### Collected data entries
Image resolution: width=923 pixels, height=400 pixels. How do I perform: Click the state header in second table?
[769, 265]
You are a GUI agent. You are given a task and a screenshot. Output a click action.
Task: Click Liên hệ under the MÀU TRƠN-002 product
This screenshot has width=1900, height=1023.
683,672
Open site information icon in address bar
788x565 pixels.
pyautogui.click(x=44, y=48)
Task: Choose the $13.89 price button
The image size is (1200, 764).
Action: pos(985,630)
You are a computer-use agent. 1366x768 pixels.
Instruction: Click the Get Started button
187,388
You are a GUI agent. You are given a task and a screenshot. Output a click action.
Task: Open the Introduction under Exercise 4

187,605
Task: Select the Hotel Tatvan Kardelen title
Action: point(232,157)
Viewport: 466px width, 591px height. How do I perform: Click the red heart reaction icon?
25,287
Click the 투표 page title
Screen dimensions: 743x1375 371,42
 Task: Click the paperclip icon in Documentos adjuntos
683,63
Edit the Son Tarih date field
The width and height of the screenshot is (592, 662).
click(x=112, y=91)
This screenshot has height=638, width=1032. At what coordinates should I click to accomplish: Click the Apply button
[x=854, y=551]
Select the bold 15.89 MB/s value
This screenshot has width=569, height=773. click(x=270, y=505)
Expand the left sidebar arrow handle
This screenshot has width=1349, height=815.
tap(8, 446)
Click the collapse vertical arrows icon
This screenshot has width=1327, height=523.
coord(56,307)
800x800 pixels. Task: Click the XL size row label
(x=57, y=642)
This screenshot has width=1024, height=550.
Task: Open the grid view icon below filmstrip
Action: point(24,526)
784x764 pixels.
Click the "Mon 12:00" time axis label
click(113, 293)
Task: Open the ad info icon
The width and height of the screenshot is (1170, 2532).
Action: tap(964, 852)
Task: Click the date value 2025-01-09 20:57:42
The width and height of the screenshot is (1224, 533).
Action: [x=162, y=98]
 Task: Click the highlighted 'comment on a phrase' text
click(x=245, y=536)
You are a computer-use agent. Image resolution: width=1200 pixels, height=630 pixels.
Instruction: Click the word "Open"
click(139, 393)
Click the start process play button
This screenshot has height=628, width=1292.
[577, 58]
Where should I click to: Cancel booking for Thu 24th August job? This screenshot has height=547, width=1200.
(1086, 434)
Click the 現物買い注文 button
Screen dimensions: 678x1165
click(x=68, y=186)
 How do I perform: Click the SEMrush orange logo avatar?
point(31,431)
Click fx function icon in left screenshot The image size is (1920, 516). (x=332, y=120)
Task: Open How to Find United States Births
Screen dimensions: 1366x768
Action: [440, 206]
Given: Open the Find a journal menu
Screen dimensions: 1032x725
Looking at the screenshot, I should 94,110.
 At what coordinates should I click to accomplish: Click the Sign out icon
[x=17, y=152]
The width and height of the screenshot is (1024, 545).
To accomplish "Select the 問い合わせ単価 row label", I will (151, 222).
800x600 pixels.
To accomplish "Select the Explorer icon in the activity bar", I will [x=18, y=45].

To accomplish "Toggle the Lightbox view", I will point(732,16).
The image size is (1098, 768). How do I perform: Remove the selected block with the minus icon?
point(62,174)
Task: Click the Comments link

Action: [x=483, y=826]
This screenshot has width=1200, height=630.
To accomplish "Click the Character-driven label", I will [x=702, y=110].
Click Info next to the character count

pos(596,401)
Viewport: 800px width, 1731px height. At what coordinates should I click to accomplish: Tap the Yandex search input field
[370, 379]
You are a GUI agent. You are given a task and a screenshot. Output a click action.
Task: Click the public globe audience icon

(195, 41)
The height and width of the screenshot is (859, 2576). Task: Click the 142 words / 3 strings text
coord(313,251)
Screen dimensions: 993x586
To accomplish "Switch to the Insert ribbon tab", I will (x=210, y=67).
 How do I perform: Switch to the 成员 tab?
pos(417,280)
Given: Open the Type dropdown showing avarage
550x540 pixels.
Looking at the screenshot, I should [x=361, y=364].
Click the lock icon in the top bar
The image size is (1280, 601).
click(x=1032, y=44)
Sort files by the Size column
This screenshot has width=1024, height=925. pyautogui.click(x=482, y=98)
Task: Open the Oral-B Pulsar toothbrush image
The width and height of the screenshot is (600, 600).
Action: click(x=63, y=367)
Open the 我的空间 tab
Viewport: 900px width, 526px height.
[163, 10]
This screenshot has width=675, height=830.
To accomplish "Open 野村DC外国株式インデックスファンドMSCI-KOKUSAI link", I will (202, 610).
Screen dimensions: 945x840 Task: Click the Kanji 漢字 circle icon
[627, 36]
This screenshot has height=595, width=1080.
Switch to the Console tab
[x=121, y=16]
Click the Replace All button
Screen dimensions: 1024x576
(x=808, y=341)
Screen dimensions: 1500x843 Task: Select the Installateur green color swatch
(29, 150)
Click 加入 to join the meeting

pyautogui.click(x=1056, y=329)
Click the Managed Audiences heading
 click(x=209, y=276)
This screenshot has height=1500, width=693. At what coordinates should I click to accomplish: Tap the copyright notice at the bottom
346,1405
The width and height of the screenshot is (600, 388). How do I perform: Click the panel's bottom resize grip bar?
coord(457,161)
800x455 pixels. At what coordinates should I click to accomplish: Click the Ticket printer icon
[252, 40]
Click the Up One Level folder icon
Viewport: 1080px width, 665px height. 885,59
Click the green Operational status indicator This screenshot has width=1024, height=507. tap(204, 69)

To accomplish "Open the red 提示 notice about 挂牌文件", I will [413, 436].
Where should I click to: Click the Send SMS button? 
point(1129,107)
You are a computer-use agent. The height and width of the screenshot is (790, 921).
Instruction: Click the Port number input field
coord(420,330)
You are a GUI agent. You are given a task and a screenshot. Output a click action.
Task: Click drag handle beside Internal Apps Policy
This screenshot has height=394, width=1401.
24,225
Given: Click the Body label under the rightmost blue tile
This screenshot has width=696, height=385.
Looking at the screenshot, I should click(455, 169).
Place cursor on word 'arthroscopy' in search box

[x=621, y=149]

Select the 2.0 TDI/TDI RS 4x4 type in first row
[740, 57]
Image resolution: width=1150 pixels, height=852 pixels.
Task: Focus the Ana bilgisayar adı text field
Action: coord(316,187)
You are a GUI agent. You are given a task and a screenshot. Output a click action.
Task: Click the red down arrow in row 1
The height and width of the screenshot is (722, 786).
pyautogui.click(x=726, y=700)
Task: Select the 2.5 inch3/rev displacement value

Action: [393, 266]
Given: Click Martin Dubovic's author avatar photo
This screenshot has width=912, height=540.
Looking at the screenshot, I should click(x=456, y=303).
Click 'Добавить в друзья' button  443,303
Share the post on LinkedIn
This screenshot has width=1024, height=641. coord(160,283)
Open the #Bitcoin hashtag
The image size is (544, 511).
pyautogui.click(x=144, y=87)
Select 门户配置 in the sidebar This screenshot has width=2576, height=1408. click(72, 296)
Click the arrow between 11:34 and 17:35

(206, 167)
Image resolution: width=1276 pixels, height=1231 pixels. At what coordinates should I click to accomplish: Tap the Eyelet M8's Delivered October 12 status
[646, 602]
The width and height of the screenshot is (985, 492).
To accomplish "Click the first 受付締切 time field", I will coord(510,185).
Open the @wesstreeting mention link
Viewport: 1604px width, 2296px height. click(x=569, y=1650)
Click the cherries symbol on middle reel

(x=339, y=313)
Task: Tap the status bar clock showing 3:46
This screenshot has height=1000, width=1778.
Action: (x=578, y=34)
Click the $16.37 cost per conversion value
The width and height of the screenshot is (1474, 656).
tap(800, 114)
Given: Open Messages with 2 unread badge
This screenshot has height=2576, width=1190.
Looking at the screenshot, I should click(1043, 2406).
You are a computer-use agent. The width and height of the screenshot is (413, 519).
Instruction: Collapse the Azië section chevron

### EXERCISE PROMPT
Check each line above for the word "Find" and say how many have it, with nothing else.

### SOLUTION BELOW
2